[RECORDS SHOWN — start]

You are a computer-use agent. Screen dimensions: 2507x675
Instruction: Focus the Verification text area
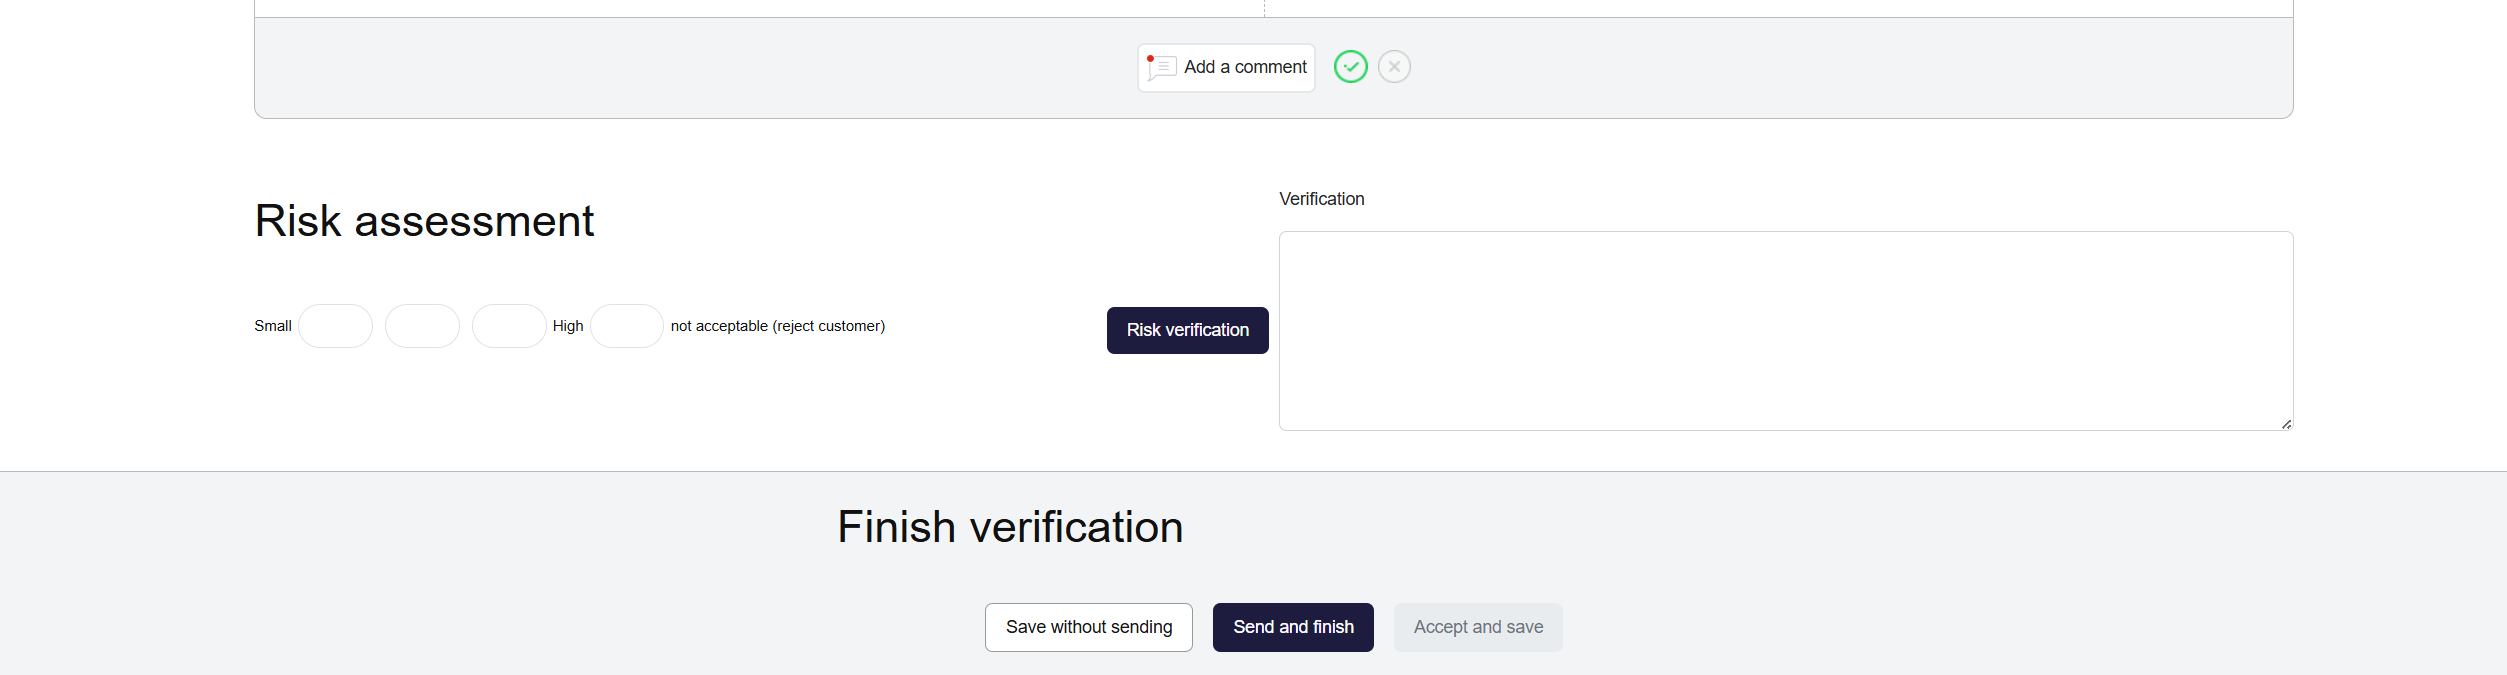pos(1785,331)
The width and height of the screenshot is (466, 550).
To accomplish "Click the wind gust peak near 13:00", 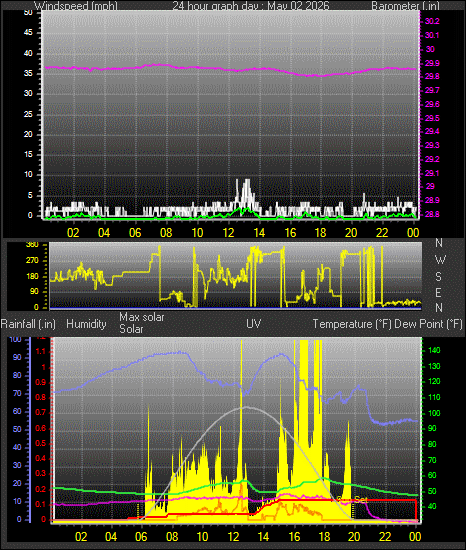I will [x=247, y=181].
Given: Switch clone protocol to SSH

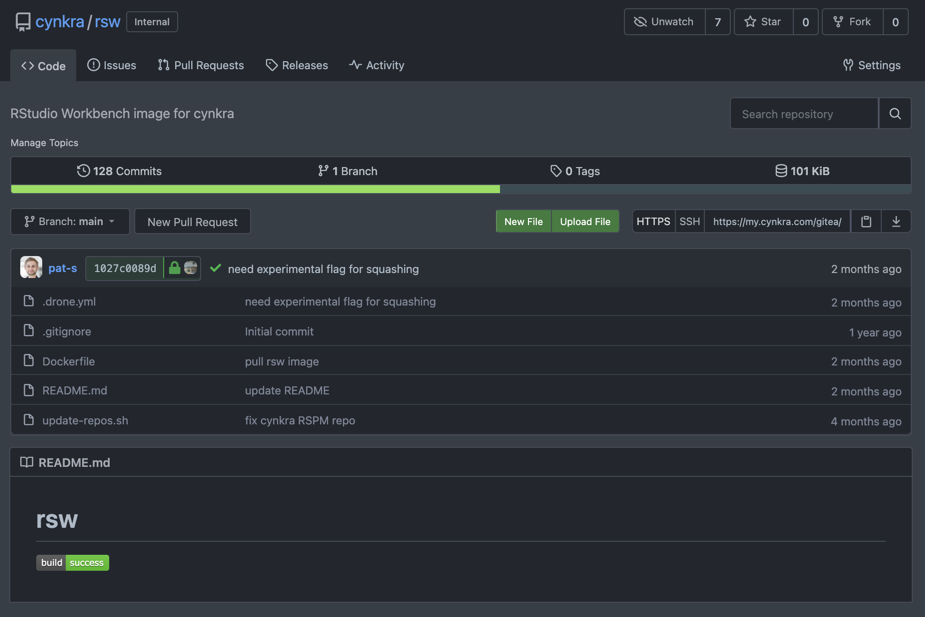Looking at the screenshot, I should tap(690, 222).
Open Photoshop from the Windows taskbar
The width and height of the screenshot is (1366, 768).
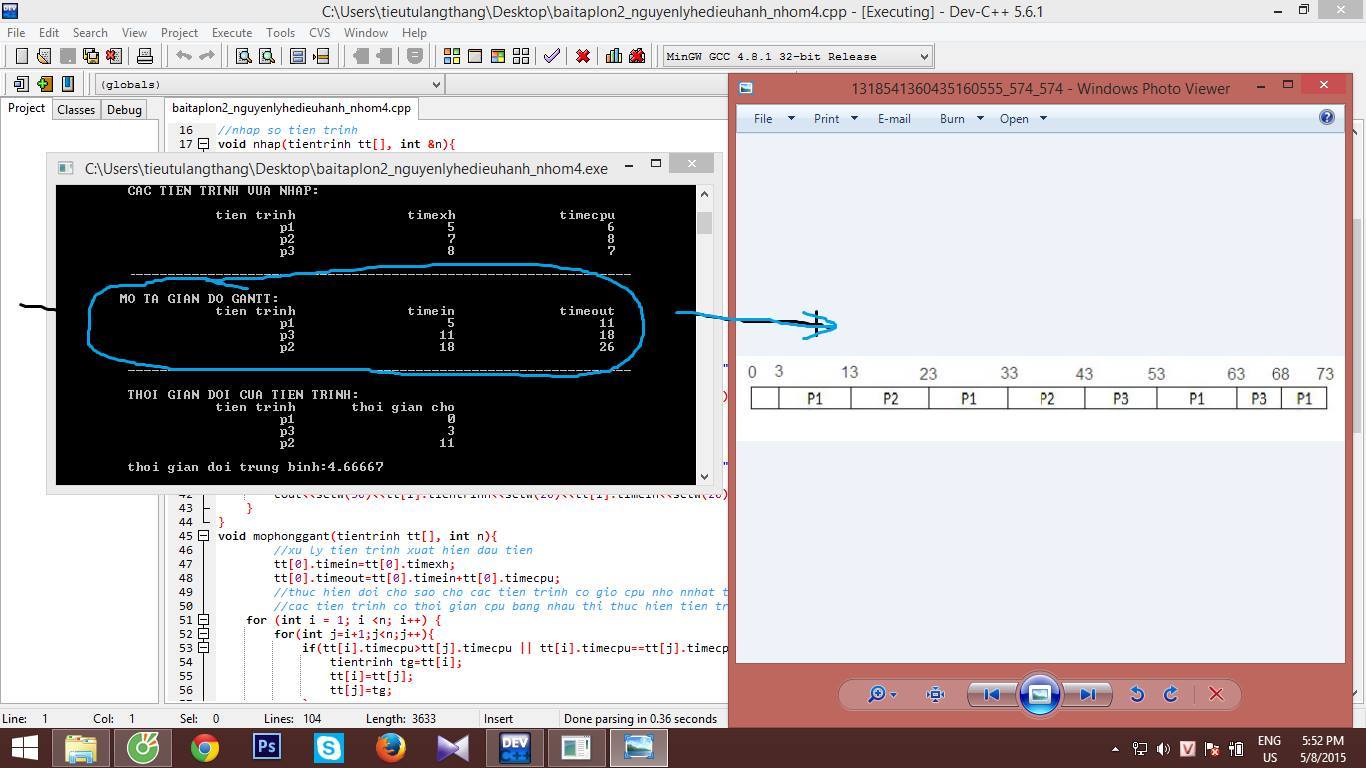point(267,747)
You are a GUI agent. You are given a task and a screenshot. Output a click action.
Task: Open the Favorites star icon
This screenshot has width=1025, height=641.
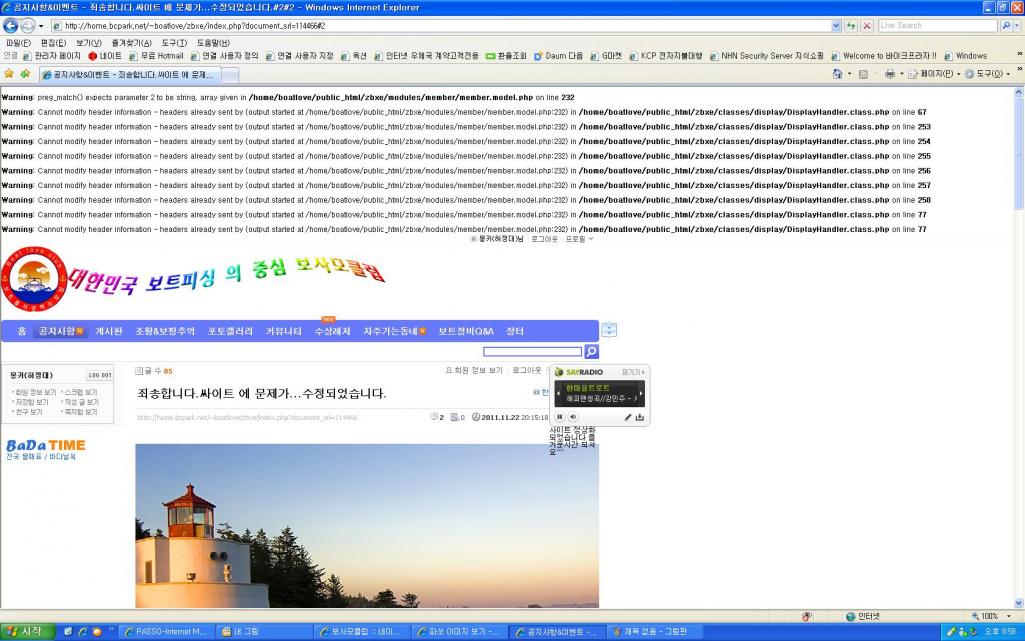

[RECORDS SHOWN — finish]

# WHAT THE TASK ASKS
Write out, word for word, the lines running from the one containing "The width and height of the screenshot is (1366, 768)." to the end of the data above; the pictures are to be left out.

# RESULT FOR THIS TASK
The width and height of the screenshot is (1366, 768).
point(267,747)
You are a GUI agent. You are given a task and a screenshot. Output a click action.
Task: Open the Favorites star icon
This screenshot has width=1025, height=641.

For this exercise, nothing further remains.